**Task brief:**
Please reproduce the records word for word, starting at the line that contains "Given: Click the Number of target bar field" and ending at the final line of the records. Leave out the pictures.

**Given data:**
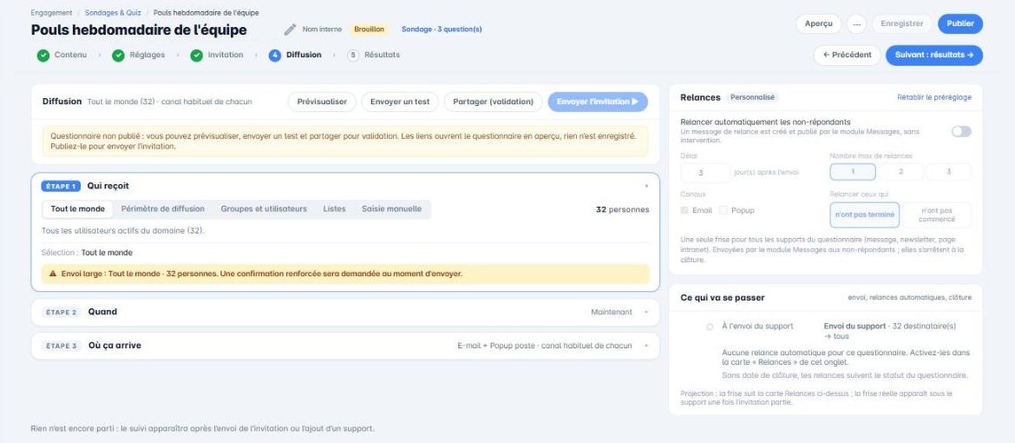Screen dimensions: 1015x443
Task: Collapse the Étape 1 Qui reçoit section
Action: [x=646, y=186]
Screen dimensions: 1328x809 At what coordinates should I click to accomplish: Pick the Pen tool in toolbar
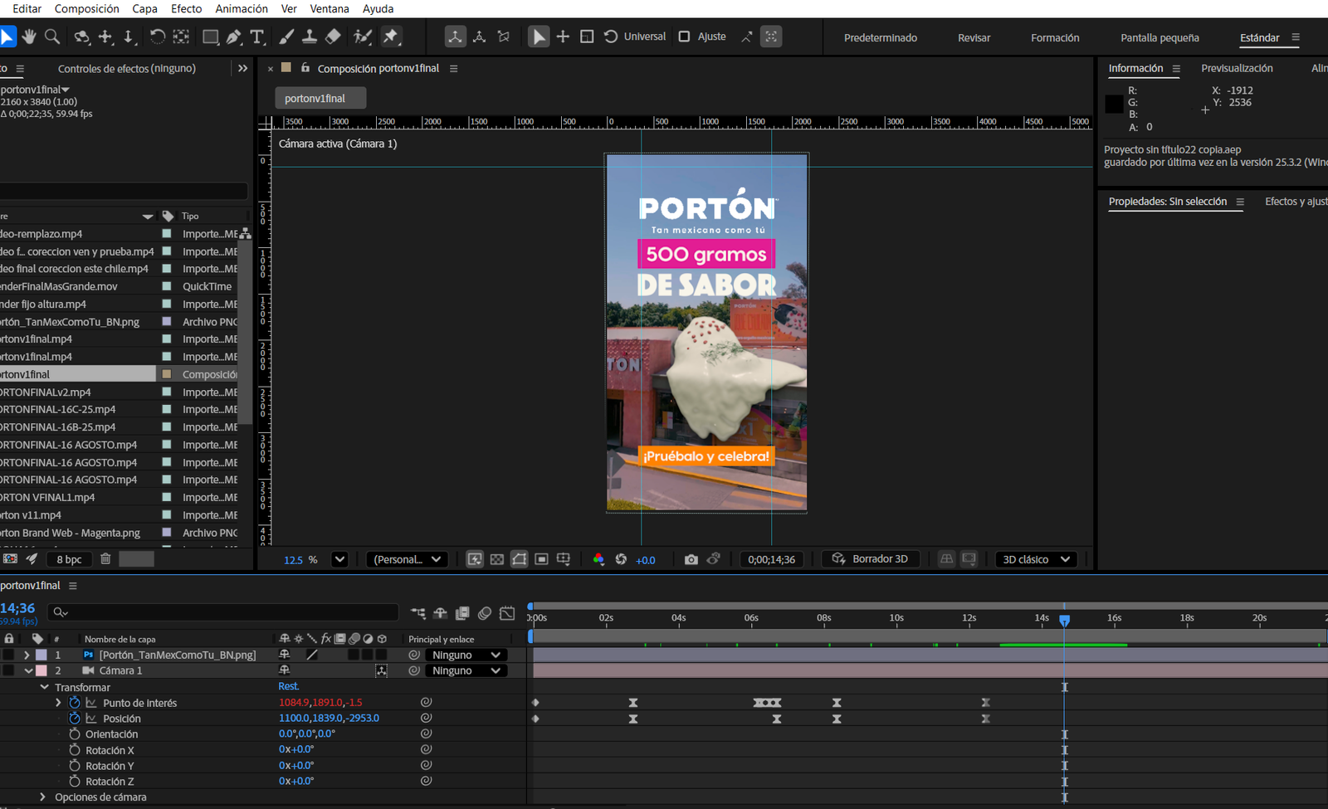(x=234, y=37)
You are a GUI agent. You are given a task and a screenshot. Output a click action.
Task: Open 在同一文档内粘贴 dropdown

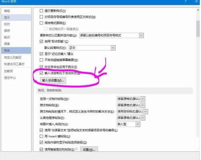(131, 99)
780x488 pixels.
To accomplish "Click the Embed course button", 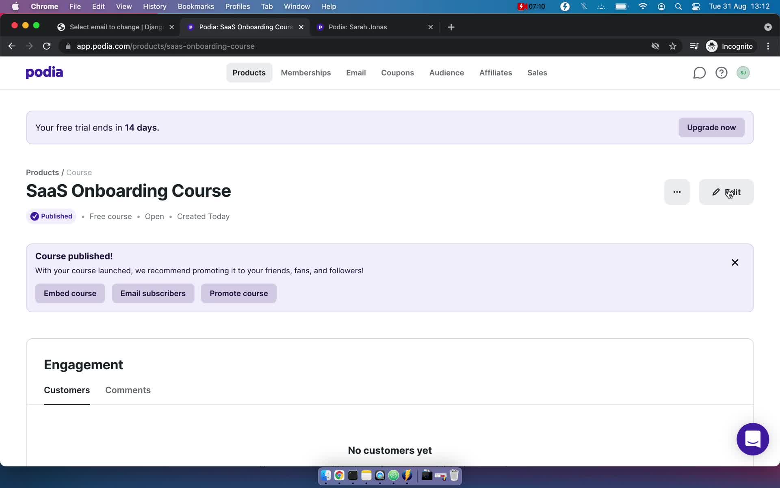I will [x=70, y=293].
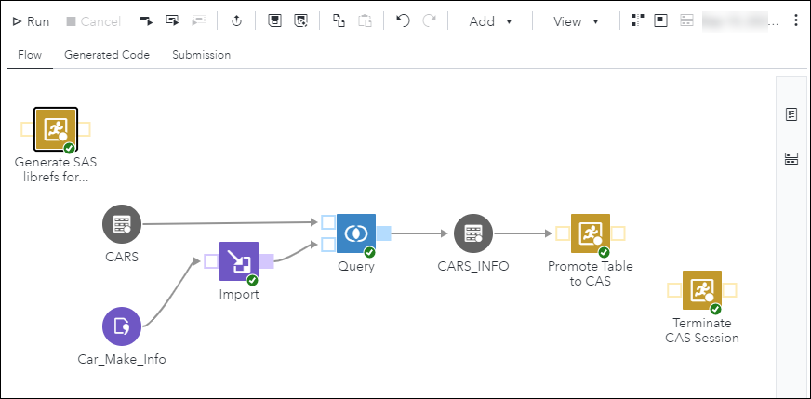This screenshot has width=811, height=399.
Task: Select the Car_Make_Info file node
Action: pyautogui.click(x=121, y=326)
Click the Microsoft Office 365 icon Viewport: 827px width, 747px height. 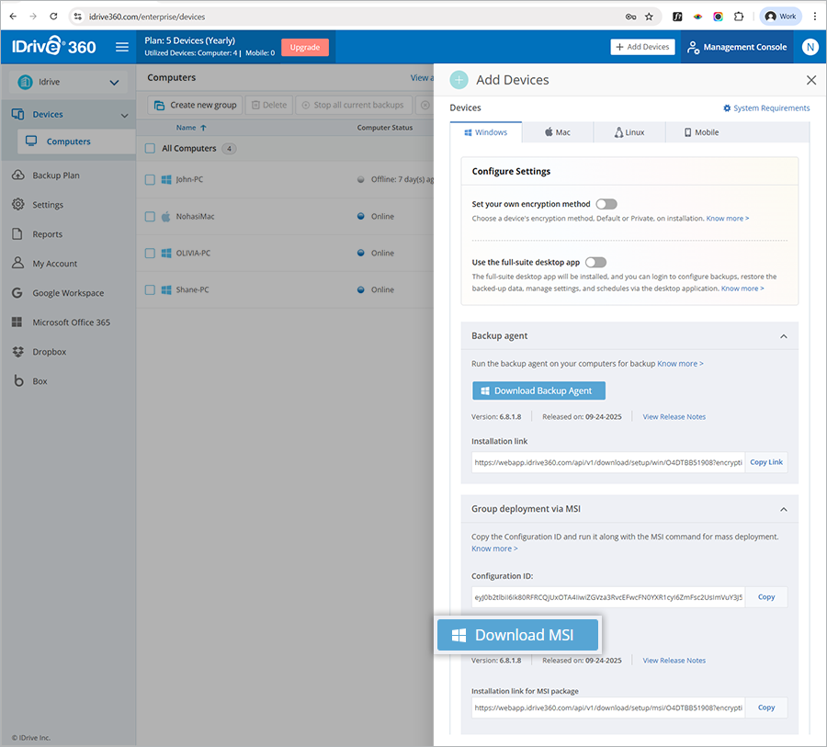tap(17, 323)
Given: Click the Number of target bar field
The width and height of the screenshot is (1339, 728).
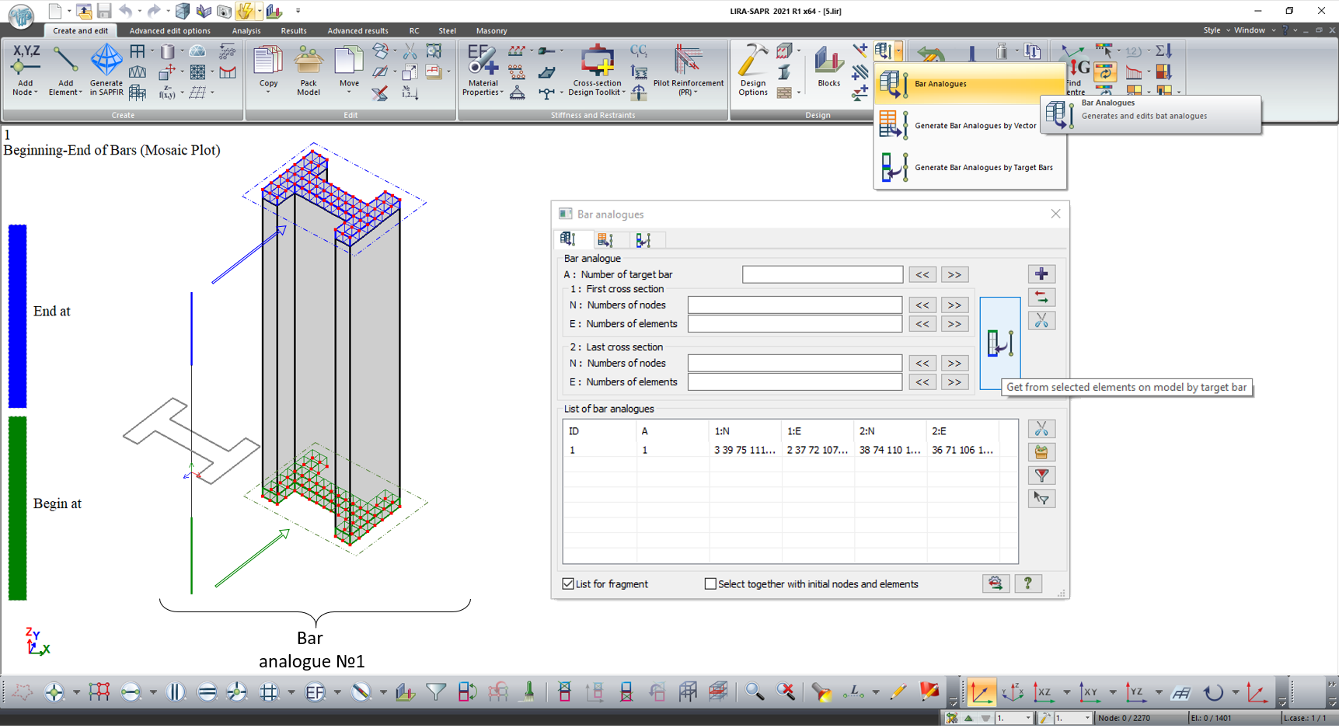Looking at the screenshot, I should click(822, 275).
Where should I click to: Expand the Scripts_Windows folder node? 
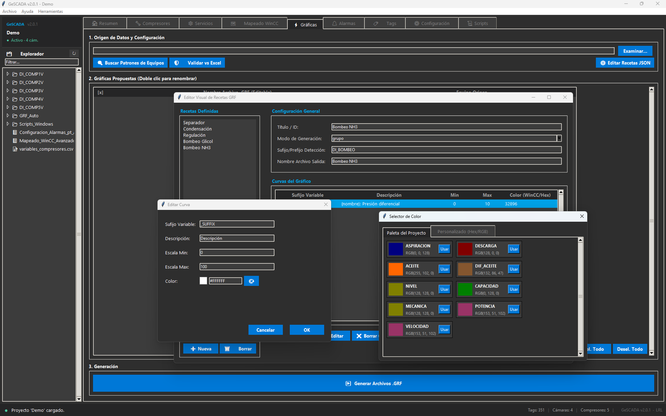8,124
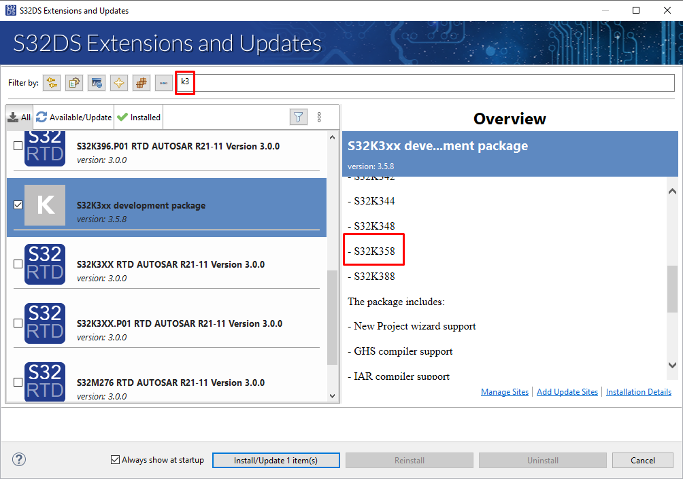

**Written answer:**
Given: Click the Number of target bar field
The width and height of the screenshot is (1339, 728).
Looking at the screenshot, I should click(822, 275).
Where should I click to: Expand the Scripts_Windows folder node? 
8,124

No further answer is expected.